Nessun processo, nessun testimone. Una condanna senza un reato. Una sentenza senza processo. Un amore distrutto. Una congiunzione disgiunta. Nessuno scese in piazza. Nessuno protestò. La vigliaccheria del dizionario fu peggiore della porcata della Crusca ed io – sì ed io, millemila volte ed io – anche a costo della vita, gliela farò pagare.
ed io e la cruscaultima modifica: 2019-06-16T17:00:50+02:00da arienpassant

8 pensieri riguardo “ed io e la crusca”

  1. E io dico che sbagli non foss’altro che per una questione di suono: “e io”, dolce musicale arrendevole; “ed io”, impetuoso perentorio reazionario, queste ultime caratteristiche innocue in sé ma che in un contesto significativamente lungo risultano ormai ingombranti, ridondanti. Certo, la “e” e la “d” separate in quel modo fanno compassione, soprattutto la “d” che per decenni, in difesa della compagna, ha lottato per aver ragione di sostantivi e(d) aggettivi vocal-muniti in testa…Ma anche le regole linguistiche sono un monito della caducità di ogni cosa, che ti piaccia oppure no. 🙂

  2. Ecco, si può vivere anche di opinioni diverse senza, per esse, litigare. Lei ed io non avevamo litigato mai. Forse per questo, nei luoghi più impervi, Amazzonia compresa, riuscivamo a durare. Una capanna fatta di canne di bambù e fango che non c’entrava un cazzo con la stronzata dei due cuori ed una capanna, perché era solo condivisione di uno spazio nel quale si ritrovano due persone adulte. Anche due cuori? Certo, ma anche due teste, due fegati, due milze, due stomaci, quattro reni, tre paia di labbra e tant’altro. E, soprattutto, la cosa più importante, molto più dei due cuori: il rispetto reciproco che, cuore o non cuore, è quello che reggeva davvero tutto l’ambaradan. E poco importavano i segni delle mie vesciche sulle mani, quello è altro. Come lo era l’ampliamento che mi aveva chiesto per ricavarne un salotto ed un divano; come lo era la finestra verso l’alto che le ricavai per guardare le stelle cadenti. Come pure il bagno con la vasca dell’idromassaggio, altra sua richiesta. In fondo per me era riempire il tempo. Oddio, era anche dover riempire il serbatoio che avevo posizionato sulla collinetta in modo che la pressione facesse funzionare il getto per l’idromassaggio. Quelle erano attenzioni. Certo, anch’esse come il rispetto rientrano nella reciprocità ma, a differenza del rispetto, appartengono alla sfera del ritorno. Quando fai qualcosa per gli altri e non lo fai perché ti aspetti la ricompensa, ma lo fai perché ne hai voglia ed il ritorno è star bene. Sicuramente se ne potrebbe discutere, ma si potrebbe mai litigare per una sterile questione linguistica quando lingua e litigio sono già un ossimoro?
    “Separando le cose caduche da cert’altre cose capirai che nemmeno il dramma di D ed E può giustificare una guerra”, mi disse.
    “Ho capito, è meglio dire ‘tu e io’, allora”, le dissi.
    “No… “noi”, è ancora meglio”, e sorrise.

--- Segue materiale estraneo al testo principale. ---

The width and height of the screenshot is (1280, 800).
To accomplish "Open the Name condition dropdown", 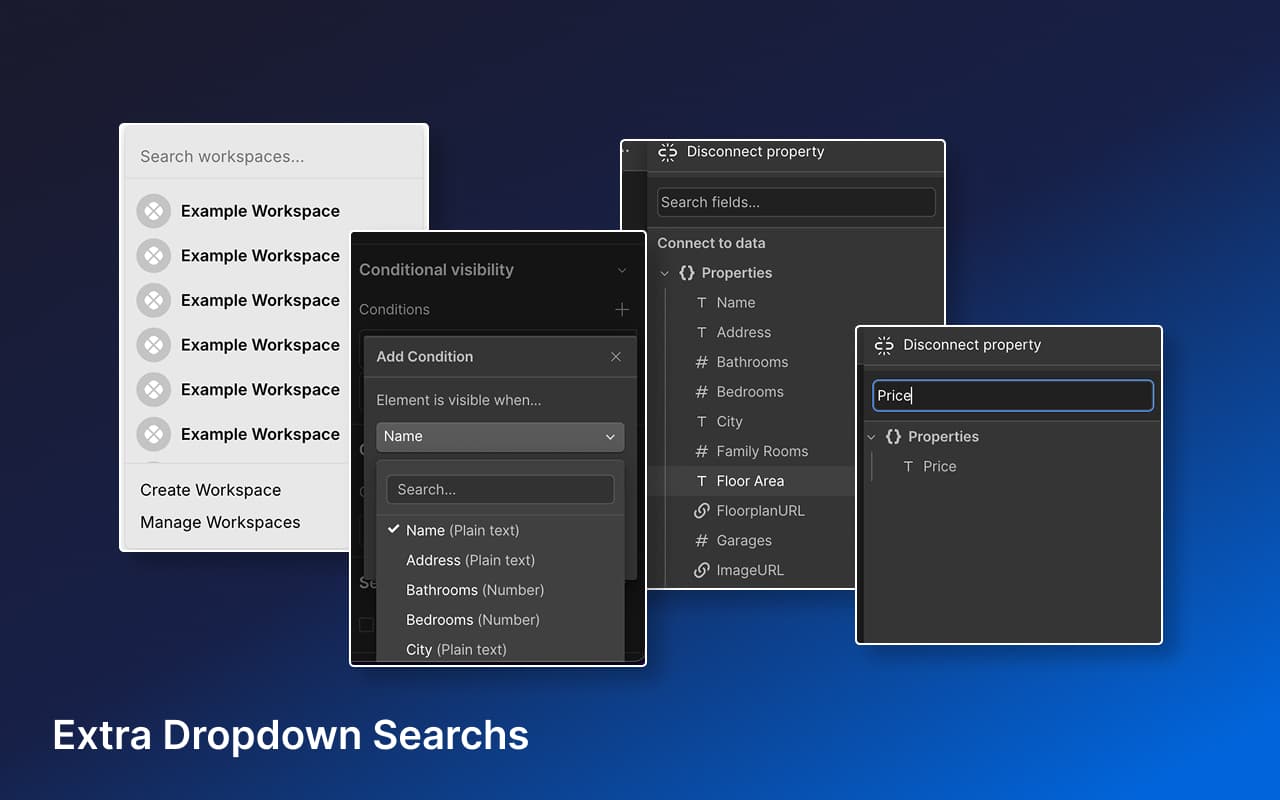I will 499,437.

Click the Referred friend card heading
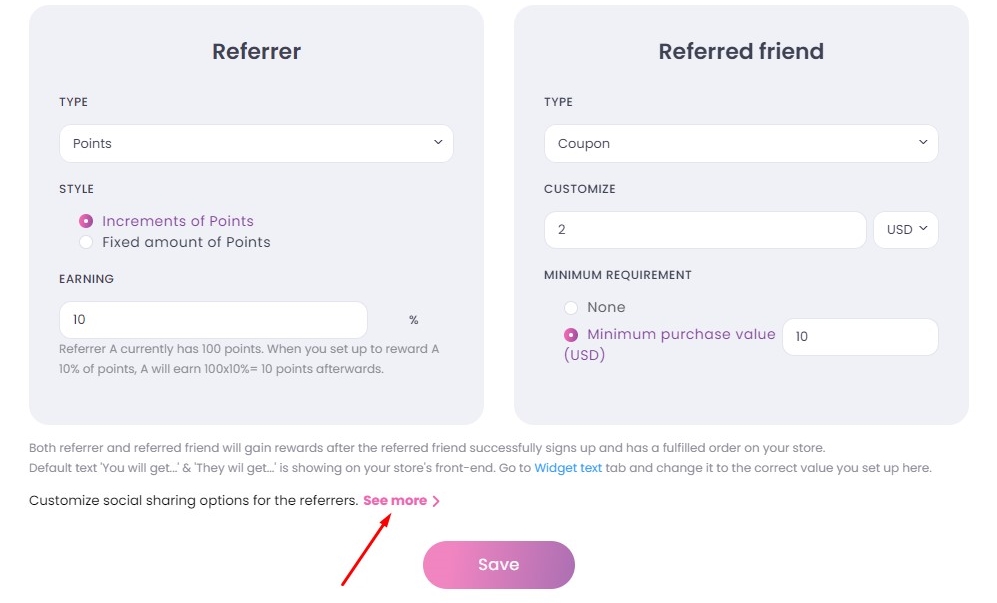(740, 51)
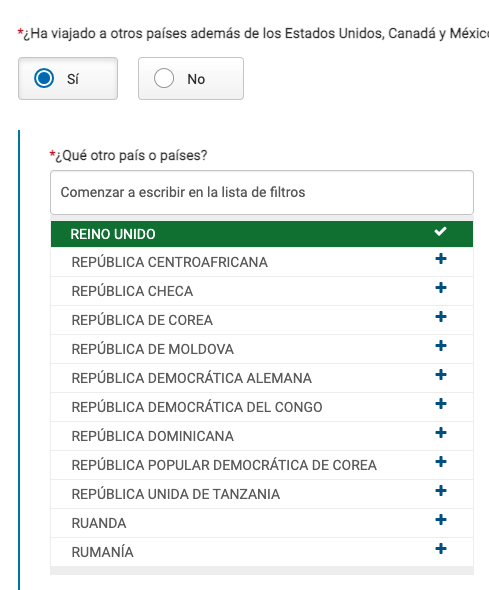This screenshot has height=590, width=489.
Task: Select REPÚBLICA UNIDA DE TANZANIA entry
Action: pos(262,494)
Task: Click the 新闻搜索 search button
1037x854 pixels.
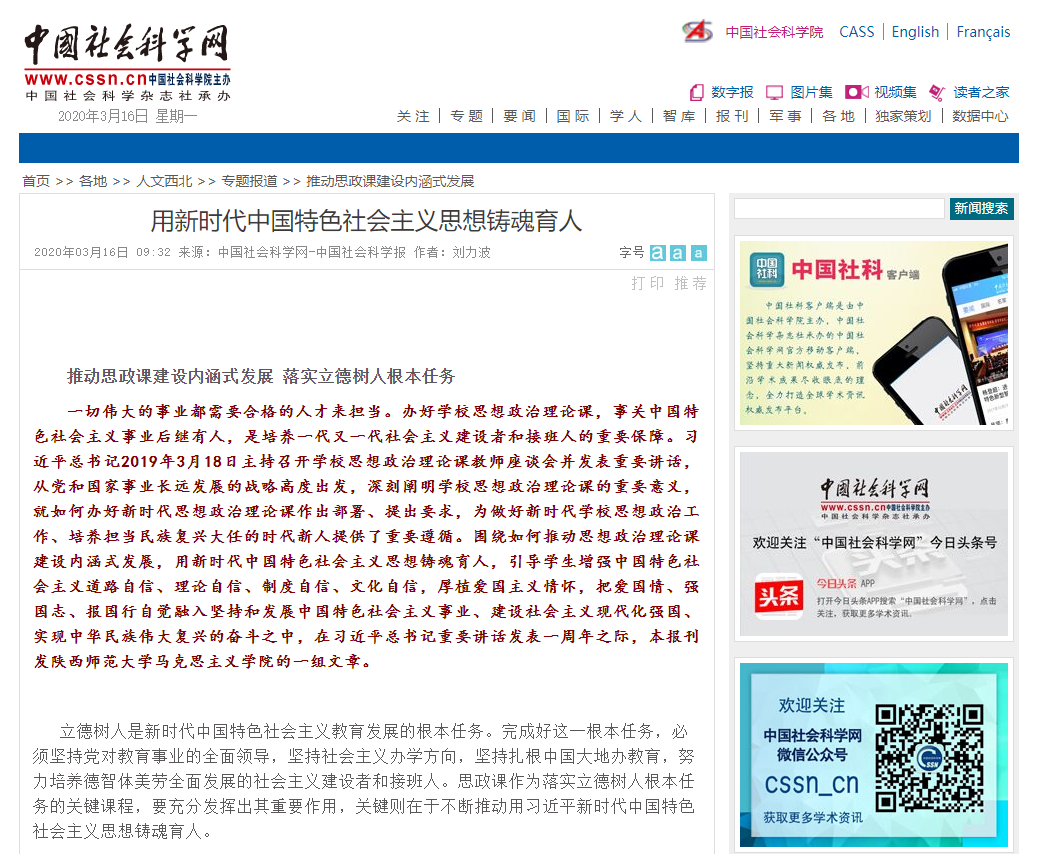Action: coord(981,208)
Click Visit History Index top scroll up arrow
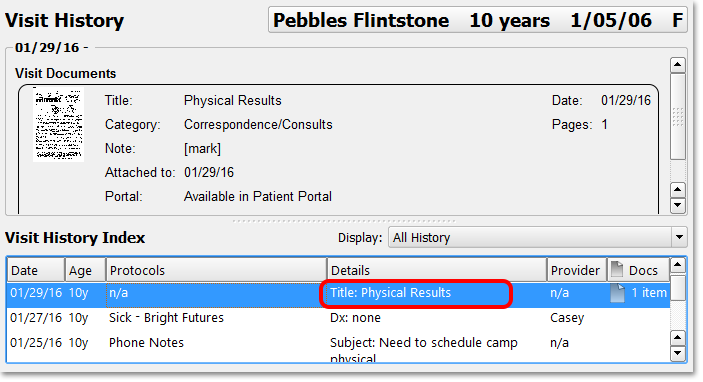Image resolution: width=703 pixels, height=382 pixels. [677, 265]
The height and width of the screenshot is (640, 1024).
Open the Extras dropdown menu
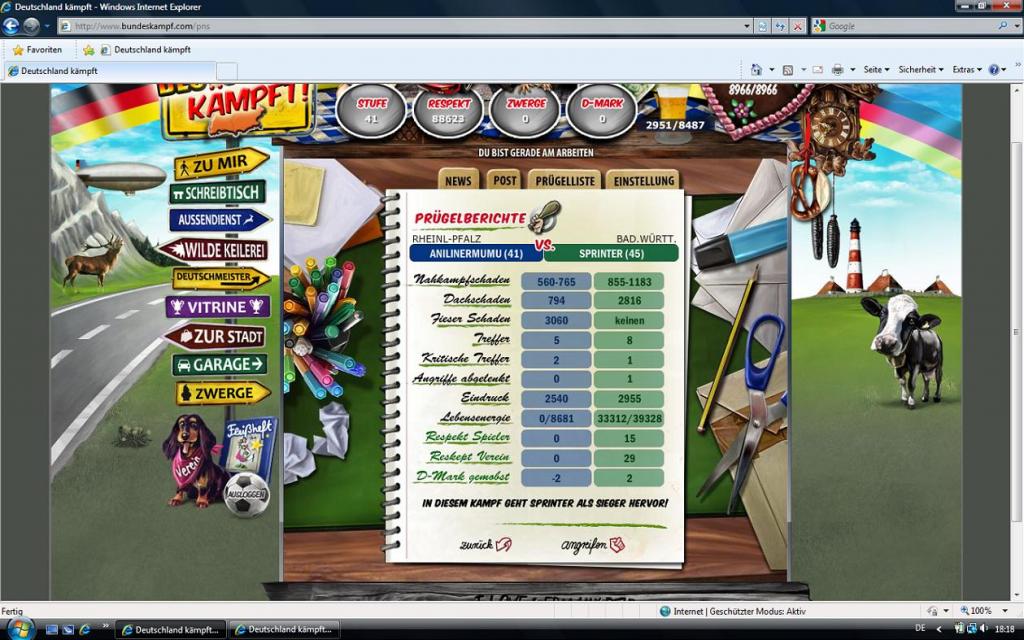[966, 70]
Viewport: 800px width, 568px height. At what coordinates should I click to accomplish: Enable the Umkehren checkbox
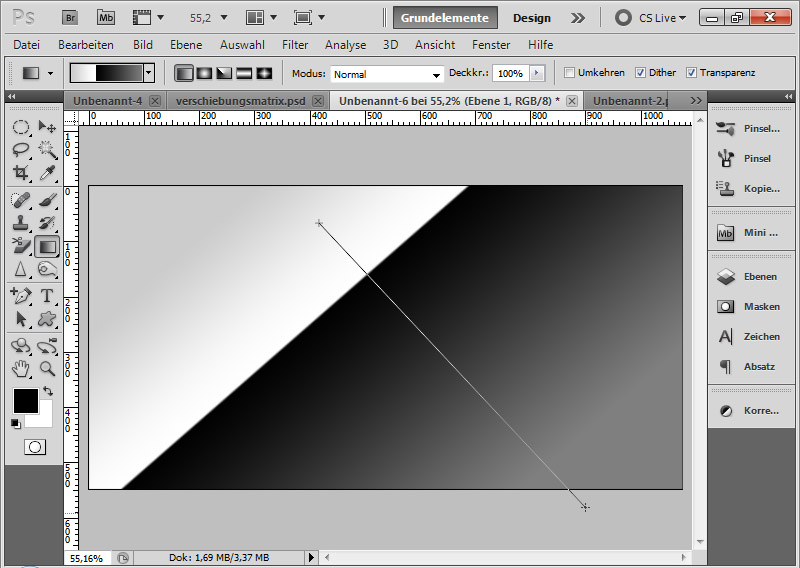point(570,73)
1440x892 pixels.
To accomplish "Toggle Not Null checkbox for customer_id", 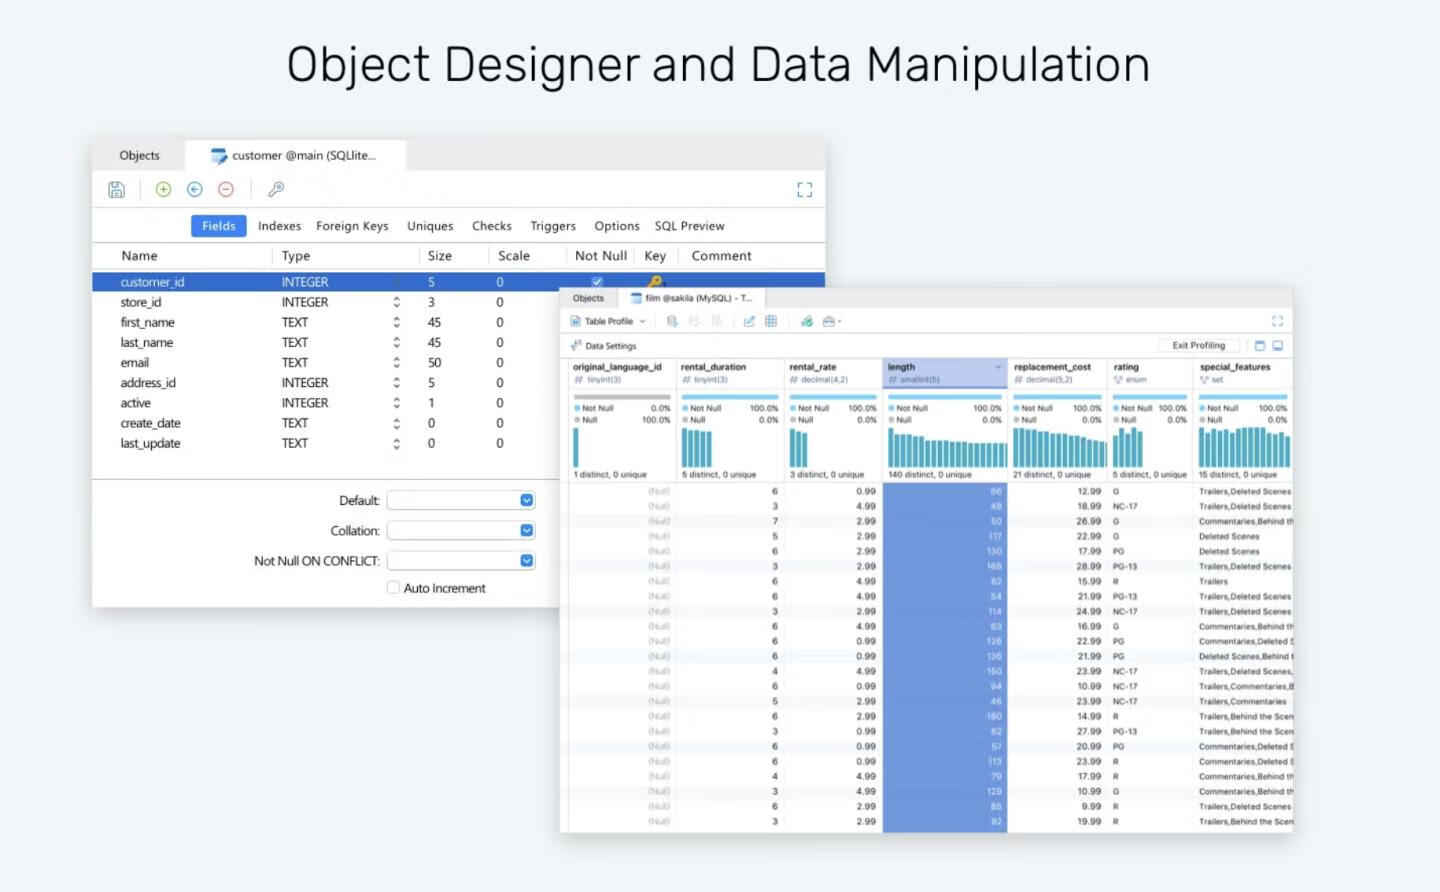I will [x=597, y=282].
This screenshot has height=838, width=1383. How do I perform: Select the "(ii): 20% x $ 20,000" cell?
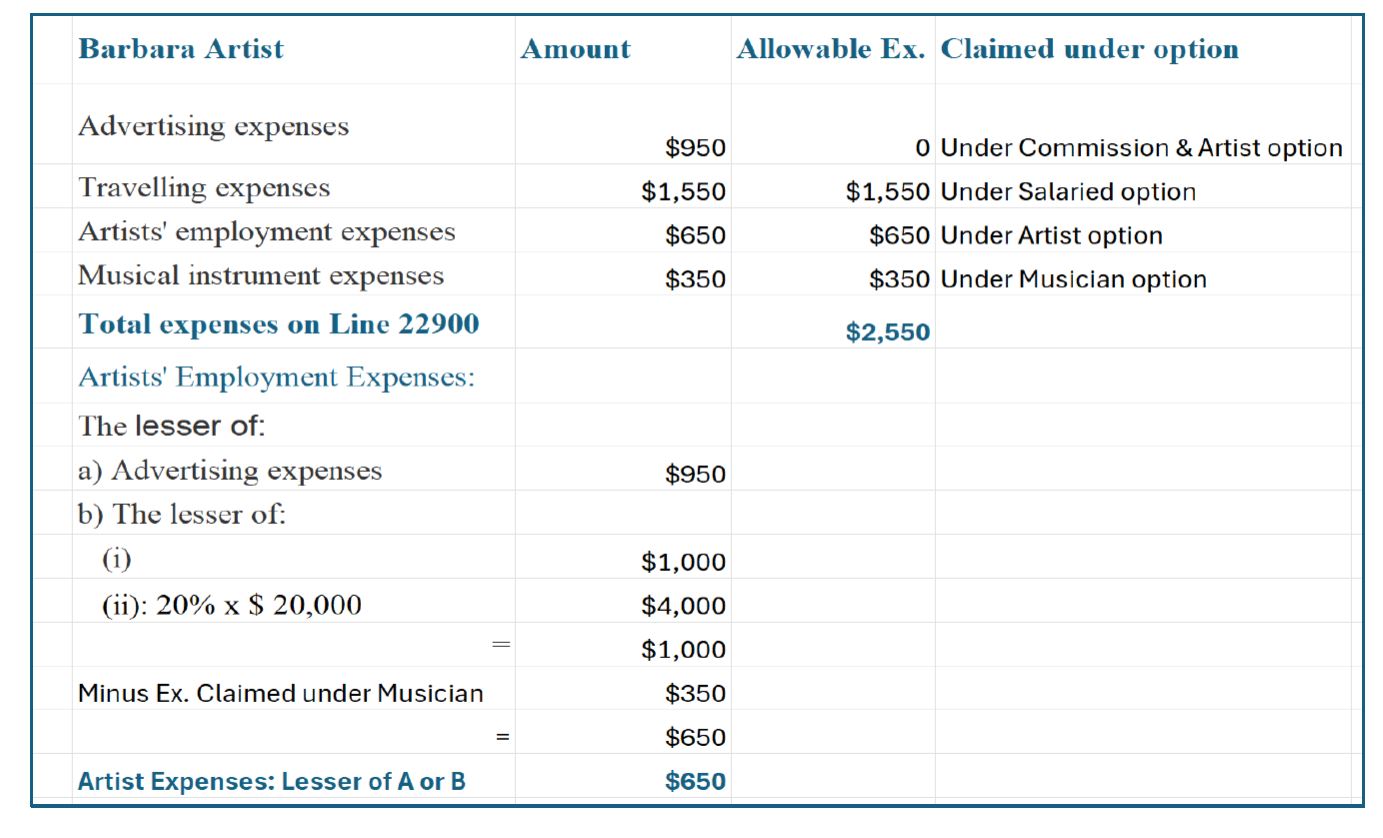[x=232, y=604]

  3. A reggere, reggeva. Come noi che eravamo ancora là e nessuna voglia di andar via e questo significava che stavamo bene. Anzi, ancora meglio. Piano piano avevamo fatto anche amicizia con gli indigeni che, prima, ci spiavano da lontano temendo che potessimo essere pericolosi e destabilizzanti come tutti i bianchi. Col tempo, invece, avvicinandosi sempre più piano, con l’atteggiamento proprio del gatto verso il gomitolo, l’altezza delle difese si abbassa in modo inversamente proporzionale alla fiducia. E alla distanza. Come fanno le dita quando vuoi rischiare di scottarti solo un millimetro di una di esse piuttosto che tutta la mano. A ruota seguono poi le labbra. Prima nel movimento di un sorriso, sempre sotto la supervisione attenta dello sguardo. Poi la necessità di un bacio che, nel primitivo che ci portiamo dietro, è ridurre ancor più le distanze per sondarci con l’odore e con il tatto delle labbra che è più acuto e veritiero di quello delle mani.
    Del resto siamo così abitudinari che nemmeno ci accorgiamo più che prima di mangiare odoriamo e, tante volte, basta quello per farci dire “no, grazie” ma, come se non bastasse, passi l’odore ma, comunque, assaggiamo. Per fortuna non è un processo lungo, altrimenti mangeremmo quando le cose si sono ormai raffreddate o sono già scadute. Da non sottovalutare, poi, che tante volte nemmeno odoriamo o assaggiamo ed è quando il “no, grazie” non ha superato nemmeno il primo test, quello dello sguardo o quello dell’informazione:
    “che roba é?”
    “locuste fritte”
    “no, grazie”
    “non ti piacciono?”
    “no”
    “come fai a dirlo senza assaggiarle?”
    “indubbiamente, ma pur non avendolo mai preso nel culo, se me lo propongono come piacevole, rispondo ‘no, grazie’. Sarà sbagliato, ma sono fatto così. Non sono del tipo che bisogna provare tutto nella vita e pazienza se mi perderò qualche prelibatezza”.
    Alla fine, non fu amicizia ma abbastanza fiducia in più con gl’indigeni, pur continuando a mangiare ciascuno secondo le proprie abitudini ed i propri gusti.

  4. Era finito fra gli spam, in modo automatico. Sono proprio i limiti dell’intelligenza artificiale. Non potrà mai andare oltre la parola e meno male. Un po’ come il traduttore di Google. Può tradurre anche in modo vocale ma non coglierà mai gli alti, bassi o le pause. Tradurrà con la stessa cadenza una poesia della Garrida o della Dickinson…
    I traduttori vocali sono sicuramente una conquista, ma non potranno mai avere un’anima.